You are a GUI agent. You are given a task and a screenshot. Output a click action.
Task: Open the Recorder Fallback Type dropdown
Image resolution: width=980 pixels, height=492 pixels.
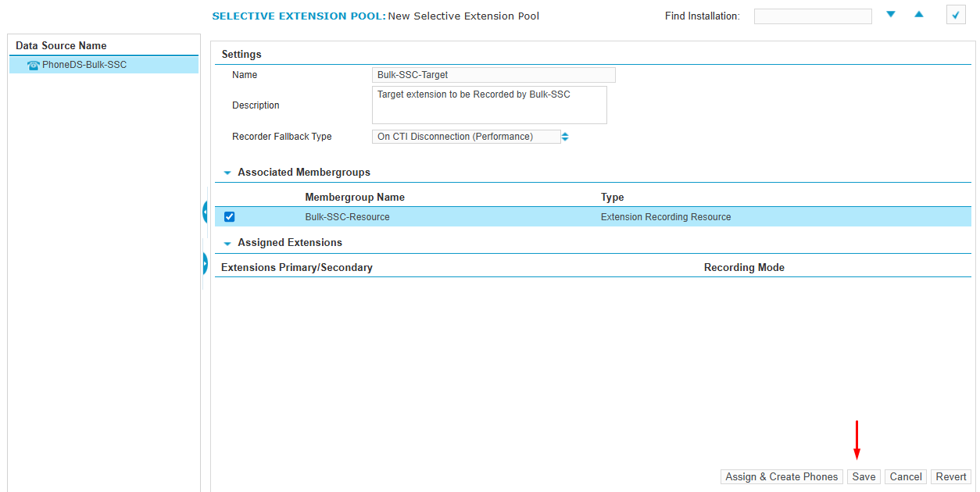click(x=565, y=137)
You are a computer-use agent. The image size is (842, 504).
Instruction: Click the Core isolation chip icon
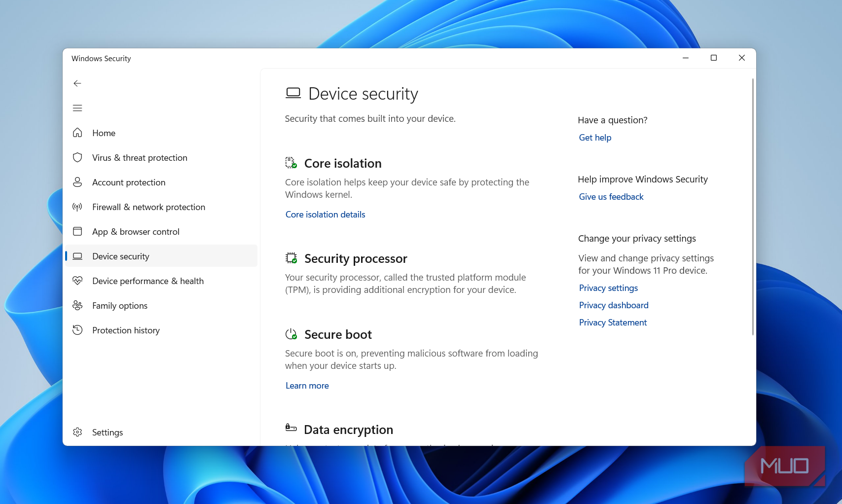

+-------+

What to work on
Each line in the entries above that includes the string "agent" should be extracted.

Answer below
You are a GUI agent. You are given a task and a screenshot. Output a click action.
You are a computer-use agent. The image size is (842, 504).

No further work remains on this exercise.